--- Provided records Enclosed Below ---

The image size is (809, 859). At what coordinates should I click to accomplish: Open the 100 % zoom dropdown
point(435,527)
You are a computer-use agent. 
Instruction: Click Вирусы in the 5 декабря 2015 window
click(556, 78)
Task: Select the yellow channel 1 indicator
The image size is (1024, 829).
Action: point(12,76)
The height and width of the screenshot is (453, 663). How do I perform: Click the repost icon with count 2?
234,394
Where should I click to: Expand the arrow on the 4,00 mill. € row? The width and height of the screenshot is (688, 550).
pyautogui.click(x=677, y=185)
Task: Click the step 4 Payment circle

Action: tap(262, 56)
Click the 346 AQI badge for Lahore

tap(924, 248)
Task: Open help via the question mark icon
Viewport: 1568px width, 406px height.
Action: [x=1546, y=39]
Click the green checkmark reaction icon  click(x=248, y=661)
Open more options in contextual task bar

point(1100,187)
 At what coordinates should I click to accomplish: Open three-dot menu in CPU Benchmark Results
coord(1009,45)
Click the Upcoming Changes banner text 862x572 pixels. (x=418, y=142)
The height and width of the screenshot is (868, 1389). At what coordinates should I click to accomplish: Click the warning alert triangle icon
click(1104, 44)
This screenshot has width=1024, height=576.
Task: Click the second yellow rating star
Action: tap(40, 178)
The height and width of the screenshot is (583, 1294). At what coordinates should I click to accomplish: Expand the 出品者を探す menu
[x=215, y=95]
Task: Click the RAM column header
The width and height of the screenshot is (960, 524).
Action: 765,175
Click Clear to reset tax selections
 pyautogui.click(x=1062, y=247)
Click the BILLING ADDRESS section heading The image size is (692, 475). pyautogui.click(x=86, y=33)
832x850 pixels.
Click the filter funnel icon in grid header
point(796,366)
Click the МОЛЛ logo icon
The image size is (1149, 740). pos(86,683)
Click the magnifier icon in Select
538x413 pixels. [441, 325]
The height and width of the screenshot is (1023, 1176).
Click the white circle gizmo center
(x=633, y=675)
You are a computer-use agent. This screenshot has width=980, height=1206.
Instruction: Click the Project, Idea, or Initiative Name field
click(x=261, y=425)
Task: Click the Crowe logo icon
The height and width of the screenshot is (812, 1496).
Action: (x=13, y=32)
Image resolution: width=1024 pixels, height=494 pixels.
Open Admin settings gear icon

--- End of Enclosed Provided records ---

- **Directions**:
Every single line of the data above must be set down again exactly.

- **Response area**:
The image size is (809, 859). At what coordinates should I click to accomplish: Open the 100 % zoom dropdown
point(435,527)
You are a computer-use agent. 
Instruction: Click Вирусы in the 5 декабря 2015 window
click(556, 78)
Task: Select the yellow channel 1 indicator
The image size is (1024, 829).
Action: point(12,76)
The height and width of the screenshot is (453, 663). How do I perform: Click the repost icon with count 2?
234,394
Where should I click to: Expand the arrow on the 4,00 mill. € row? The width and height of the screenshot is (688, 550).
pyautogui.click(x=677, y=185)
Task: Click the step 4 Payment circle

Action: tap(262, 56)
Click the 346 AQI badge for Lahore

tap(924, 248)
Task: Open help via the question mark icon
Viewport: 1568px width, 406px height.
Action: [x=1546, y=39]
Click the green checkmark reaction icon  click(x=248, y=661)
Open more options in contextual task bar

point(1100,187)
 At what coordinates should I click to accomplish: Open three-dot menu in CPU Benchmark Results
coord(1009,45)
Click the Upcoming Changes banner text 862x572 pixels. (x=418, y=142)
The height and width of the screenshot is (868, 1389). At what coordinates should I click to accomplish: Click the warning alert triangle icon
click(1104, 44)
This screenshot has width=1024, height=576.
Task: Click the second yellow rating star
Action: tap(40, 178)
The height and width of the screenshot is (583, 1294). At what coordinates should I click to accomplish: Expand the 出品者を探す menu
[x=215, y=95]
Task: Click the RAM column header
The width and height of the screenshot is (960, 524).
Action: 765,175
Click Clear to reset tax selections
 pyautogui.click(x=1062, y=247)
Click the BILLING ADDRESS section heading The image size is (692, 475). pyautogui.click(x=86, y=33)
832x850 pixels.
Click the filter funnel icon in grid header
point(796,366)
Click the МОЛЛ logo icon
The image size is (1149, 740). pos(86,683)
Click the magnifier icon in Select
538x413 pixels. [441, 325]
The height and width of the screenshot is (1023, 1176).
Click the white circle gizmo center
(x=633, y=675)
You are a computer-use agent. This screenshot has width=980, height=1206.
Instruction: Click the Project, Idea, or Initiative Name field
click(x=261, y=425)
Task: Click the Crowe logo icon
The height and width of the screenshot is (812, 1496).
Action: (x=13, y=32)
Image resolution: width=1024 pixels, height=494 pixels.
Open Admin settings gear icon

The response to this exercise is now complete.